PROMPT ▸ Pictures within the data are to be left out; everything else must be reproduced exactly.

<<<<

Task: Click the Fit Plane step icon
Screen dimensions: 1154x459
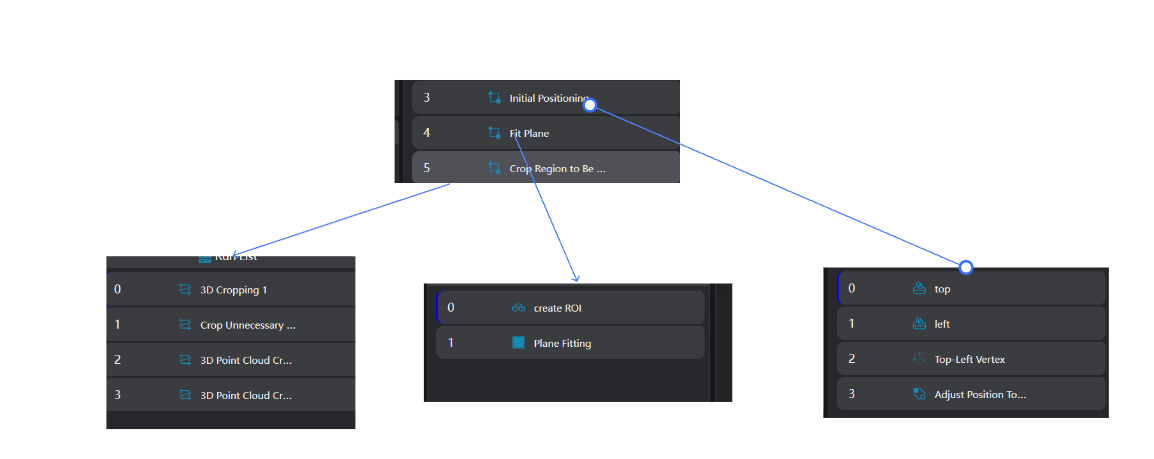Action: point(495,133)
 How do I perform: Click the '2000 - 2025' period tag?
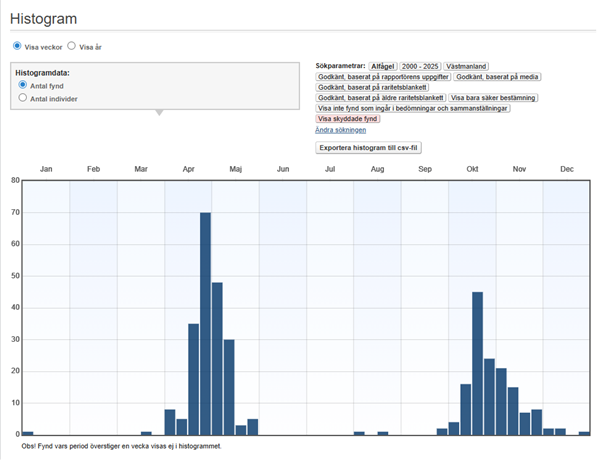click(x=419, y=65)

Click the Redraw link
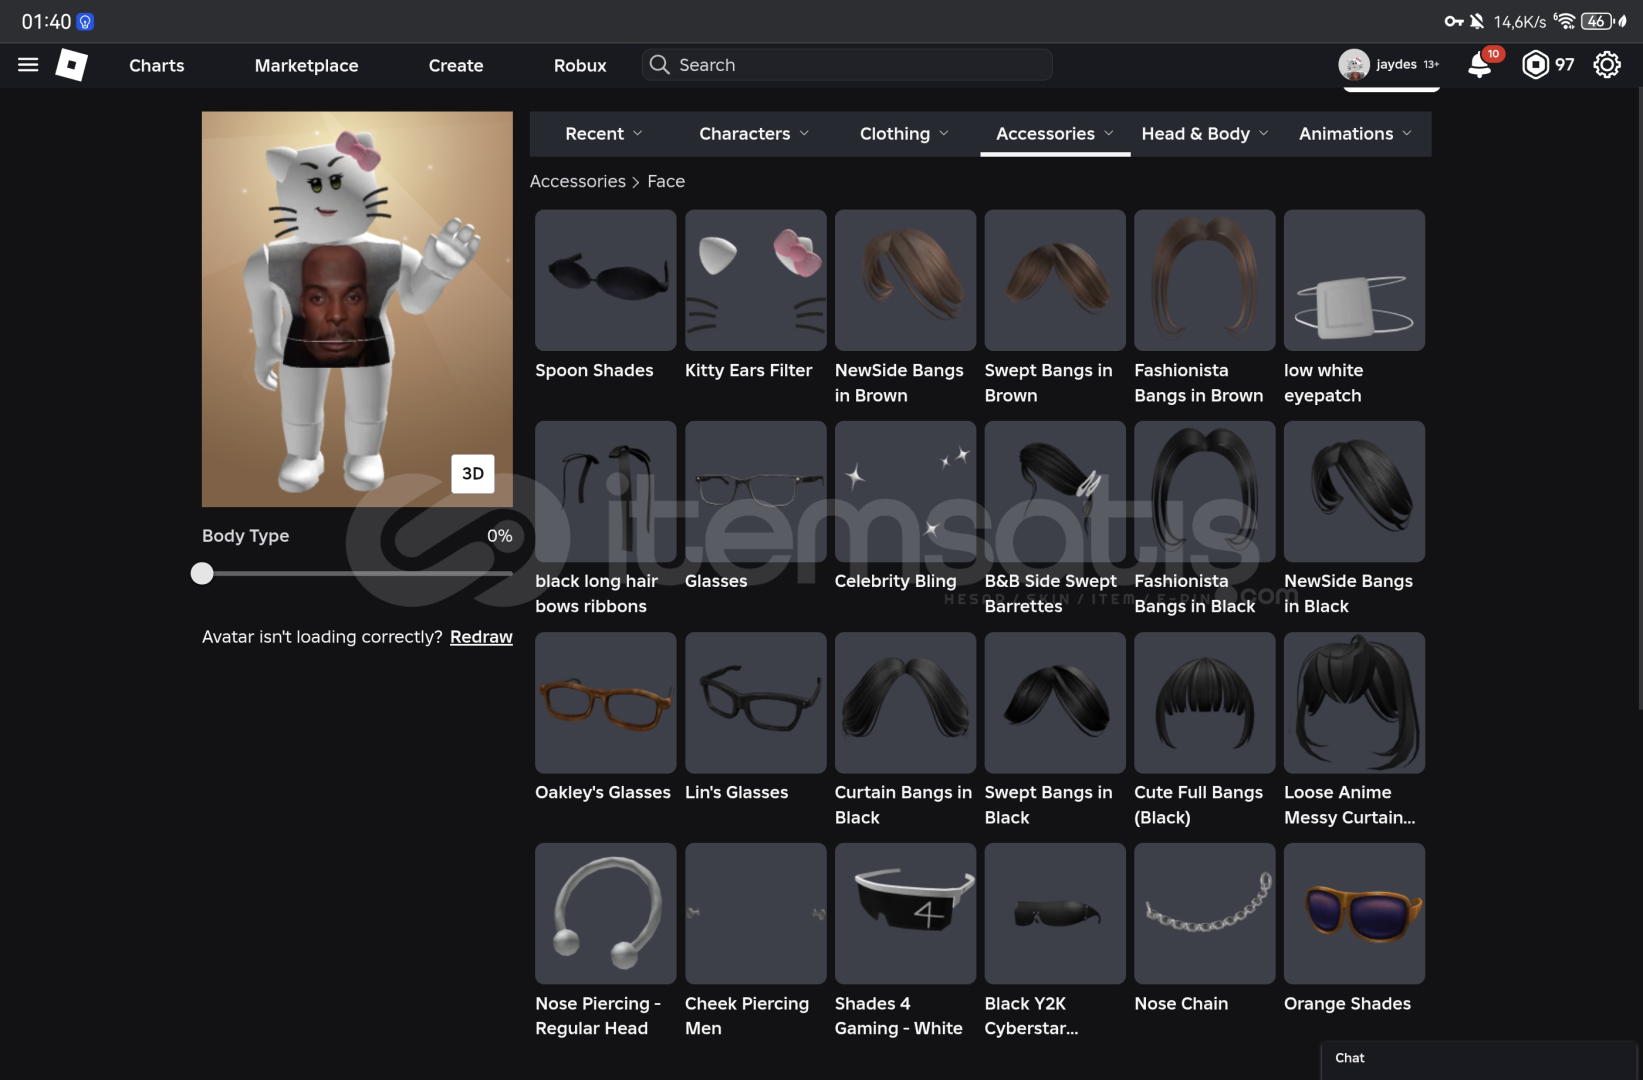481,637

>>>>

SOLUTION FOR THIS PROBLEM ▸
Task: Click the Fit Plane step icon
Screen dimensions: 1154x459
Action: point(495,133)
 How do I perform: Click the '2000 - 2025' period tag?
click(x=419, y=65)

Click the Redraw link
481,637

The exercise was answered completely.